John Roberton (born 1797) should not be confused with John Roberton (born 1776).
John Roberton (20 March 1797 – 24 August 1876) was a Scottish physician and social reformer. He was a pioneer of modern obstetrics and of evidence-based medicine, and influential in the intellectual life of Victorian Manchester.
Roberton was born near Hamilton, Lanarkshire and educated for the medical profession at Glasgow and Edinburgh. He was admitted a member of the Royal College of Surgeons of Edinburgh in 1817. He intended to be a ship's surgeon, and was on his way to the West Indies when he was wrecked on the Lancashire coast. While at Liverpool he was encouraged to take up his residence at Warrington. He became a Licentiate of the Society of Apothecaries in 1822, and on 9 October 1823 married Mary (1794/5–1851), daughter of David Bellhouse.[1] The couple subsequently moved to Manchester. He soon had an extensive general practice, and, on his appointment in 1827 to the post of surgeon to the Manchester Lying-in Hospital, turned his special attention to midwifery and to the physiology and diseases of women and children. He was also a lecturer at the Marsden Street School of Medicine. His first publication was Observations on the Mortality and Physical Management of Children (1827). From 1830 onwards he wrote a series of scientific papers for the Edinburgh Medical and Surgical Journal on the time of onset of female puberty in various countries, which led James Cowles Prichard to alter some of the conclusions which he had arrived at in the earlier editions of his Physical History of Mankind. These, along with other similar papers, are reprinted in Roberton's most important work, Essays and Notes on the Physiology and Diseases of Women and on Practical Midwifery (London, 1851). He devoted much time to the subject of hospital construction and the provision of convalescent homes, on which he wrote a number of pamphlets between 1831 and 1861.[2]
Roberton's advice was largely sought in the discipline in which he had specialized, obstetrics, and he was aware of the broader social and medical context of his work. He helped much to extend the fame of the Manchester school of obstetrics founded by Charles White and continued by John Hull and Thomas Radford.[2]

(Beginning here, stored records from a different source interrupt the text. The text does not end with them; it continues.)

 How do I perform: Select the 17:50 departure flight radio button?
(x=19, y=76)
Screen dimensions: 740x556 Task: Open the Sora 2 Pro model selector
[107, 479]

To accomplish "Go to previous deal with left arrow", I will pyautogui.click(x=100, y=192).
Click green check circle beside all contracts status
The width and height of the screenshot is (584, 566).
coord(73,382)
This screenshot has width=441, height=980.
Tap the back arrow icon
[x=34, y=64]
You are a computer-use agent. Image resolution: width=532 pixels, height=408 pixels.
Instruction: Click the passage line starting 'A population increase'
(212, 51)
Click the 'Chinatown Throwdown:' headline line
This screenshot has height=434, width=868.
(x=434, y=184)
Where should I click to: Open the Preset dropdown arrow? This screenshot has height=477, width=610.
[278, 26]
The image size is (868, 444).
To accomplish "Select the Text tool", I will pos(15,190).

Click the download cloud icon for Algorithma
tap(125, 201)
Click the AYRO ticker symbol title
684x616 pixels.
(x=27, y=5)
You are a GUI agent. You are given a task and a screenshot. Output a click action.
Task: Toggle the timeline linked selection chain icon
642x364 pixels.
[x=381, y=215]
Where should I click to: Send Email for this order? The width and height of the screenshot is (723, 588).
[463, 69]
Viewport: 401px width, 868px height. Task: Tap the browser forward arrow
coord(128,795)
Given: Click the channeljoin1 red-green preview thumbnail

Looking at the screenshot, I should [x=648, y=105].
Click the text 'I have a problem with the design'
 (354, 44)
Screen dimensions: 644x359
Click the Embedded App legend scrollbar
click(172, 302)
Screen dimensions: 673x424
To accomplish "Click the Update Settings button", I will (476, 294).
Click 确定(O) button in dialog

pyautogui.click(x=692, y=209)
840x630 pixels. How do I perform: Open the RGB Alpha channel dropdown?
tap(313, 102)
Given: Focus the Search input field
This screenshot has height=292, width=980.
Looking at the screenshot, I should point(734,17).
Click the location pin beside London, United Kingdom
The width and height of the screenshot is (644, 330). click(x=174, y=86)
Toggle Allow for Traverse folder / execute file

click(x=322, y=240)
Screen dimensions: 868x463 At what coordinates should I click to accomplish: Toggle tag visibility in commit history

He was an active social reformer, interesting himself in all local and national movements for improving the condition of working people and active in the Manchester Statistical Society. In religion, he was a puritan and nonconformist, and the intimate friend of the popular preachers Robert Stephen McAll and Robert Halley.[2]
He died at his residence at New Mills, Derbyshire, where he had retired on relinquishing his practice. His wealth at death was under £40,000 (under £2.9 million at 2003 prices[3]).[1]